::: TEXT BLOCK :::
A metaphor. America is the spoiled youngest child of the world- the one that grew up way too fast, who thinks that its okay to go out and push their ways on other countries nad live their lifestyles around the world because its what they want to do. America doesn't think of anyone but herself- doesnt think of consequences or expectations or other people.

America thinks its okay to go out every single night with no thoughts to the morning or next day or responsibility, drink her way through a bar full of alchohol, and yells on the streets. Until five in the morning. Every day. Then doesnt show up for class because shes too tired and hungover. She yells and pushes people and doesnt try to learn their language, just assumes that because shes America, it's okay to do all this.

Okay, rant over. Sorry. I just had a man from the hotel come up to me a few minutes ago, begging me to 'not go out into the streets and yell again tonight, because I havent slept in nights because of the drunken Americans'. The sad thing is that Salamanca is every single country's base for studies- there are as many French and German and Chinese and every other nationality people here. It's just our crappy manor that makes an impression, and it honestly sucks.

Rant really over now. Im still a registered and proud Republican, still planning on supporting Bush and our troops, still planning on waving a flag from my house at home. It just sucks sometimes.

* * *
...I got in...

Go ahead and laugh. Ive never been so fucking excited at the same time as being so fucking scared. 

Five months without any real contact with my family or the US. Next spring. 

...holy crap. 

I probably should tell my friends and my roommate that I'm leaving for good... and my team... 

Its weird, I just thought that this would never happen, so I never really talked about it. 

Okay, enough. Ill be more specific and not so enigmatic once Ive told my family and close friends the details. I just dont want them to have to find out through the grapevine, and unfortunately I cant call them from here so waiting for them to come online or until August will have to do. 

Ahhh Im not going to have internet access during the final months before Harry Potter 7... and the fifth movie... 

Yeah okay, hot day walking all over Segovia. Class in like six hours. I probably should sleep and ignore the drunkards on the streets. 

Current Mood:
scared scared
Current Music:
Drunken Spaniards
* * *
I'm going to blame this entry on the lack of a siesta and too much sangria up at the Plaza. Plus the fact that Mike was so reading HBP before we started watching Pirates 2 in the salon today.

One year ago right now...

I was dressed up in full costume, picking up Viktor and Andrew and Lee, heading out to Borders. 

If this year went this fast, how fast is thi snext summer going to come? Espicially if Im not in the US for more than half of it...
:::
Reproduce the stretch of the study-abroad blog entries above from "Five months without" through "drunkards on the streets.", keeping every character unchanged.
::: EXCERPTED RECORDS :::
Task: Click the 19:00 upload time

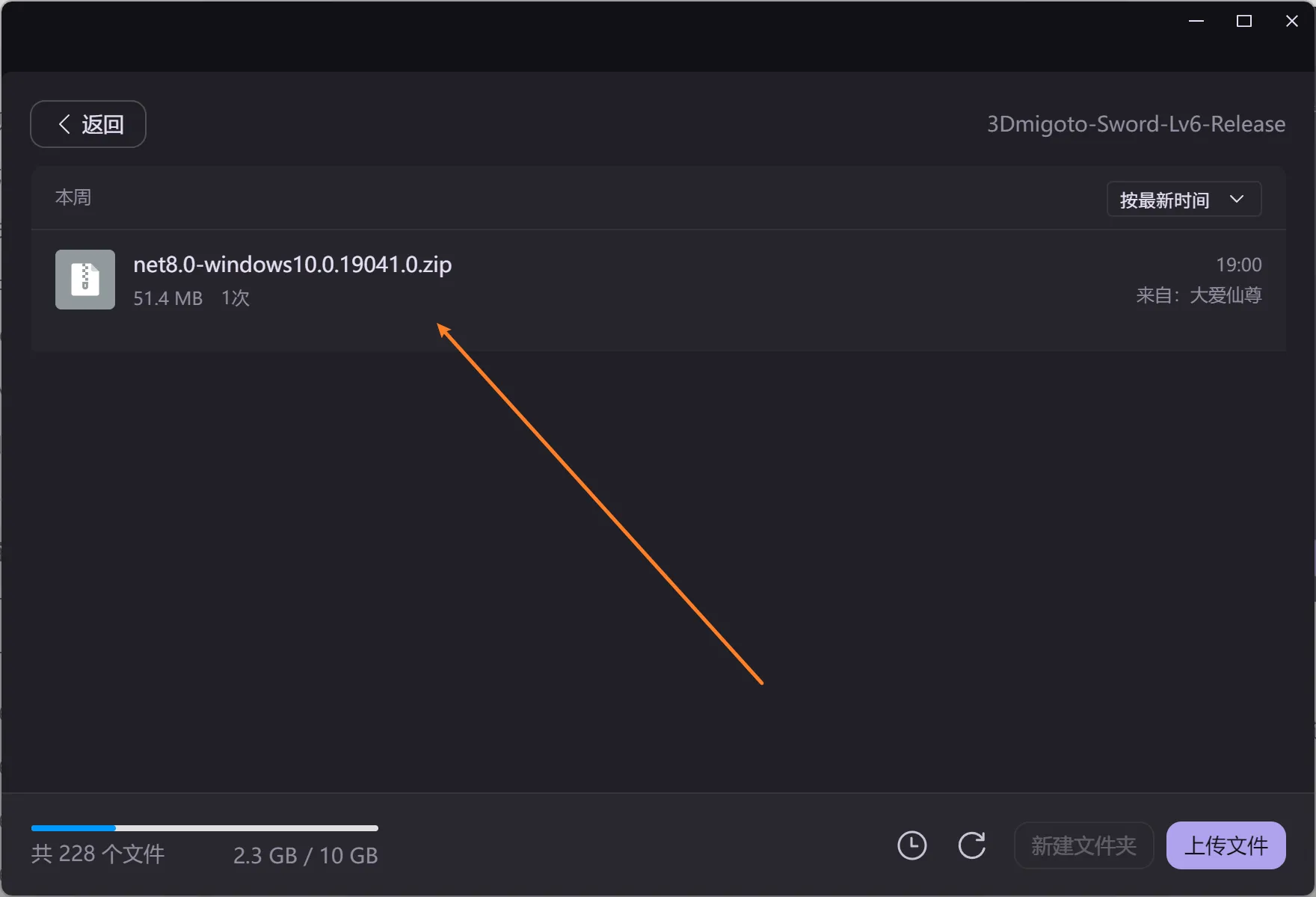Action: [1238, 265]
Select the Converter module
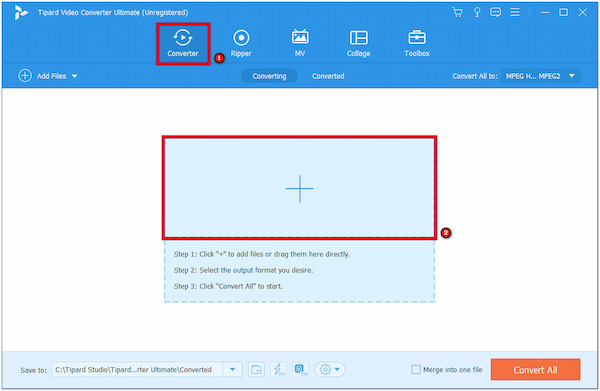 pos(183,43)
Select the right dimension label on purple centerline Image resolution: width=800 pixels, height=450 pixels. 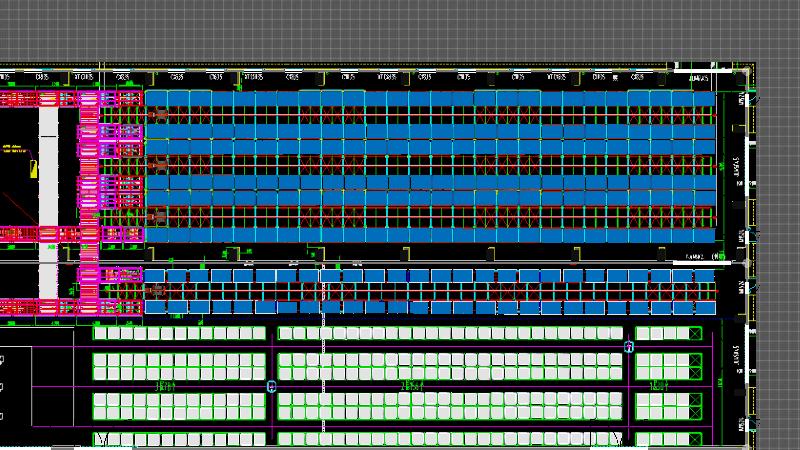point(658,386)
:::
THE ANSWER =>
Five months without any real contact with my family or the US. Next spring. 

...holy crap. 

I probably should tell my friends and my roommate that I'm leaving for good... and my team... 

Its weird, I just thought that this would never happen, so I never really talked about it. 

Okay, enough. Ill be more specific and not so enigmatic once Ive told my family and close friends the details. I just dont want them to have to find out through the grapevine, and unfortunately I cant call them from here so waiting for them to come online or until August will have to do. 

Ahhh Im not going to have internet access during the final months before Harry Potter 7... and the fifth movie... 

Yeah okay, hot day walking all over Segovia. Class in like six hours. I probably should sleep and ignore the drunkards on the streets.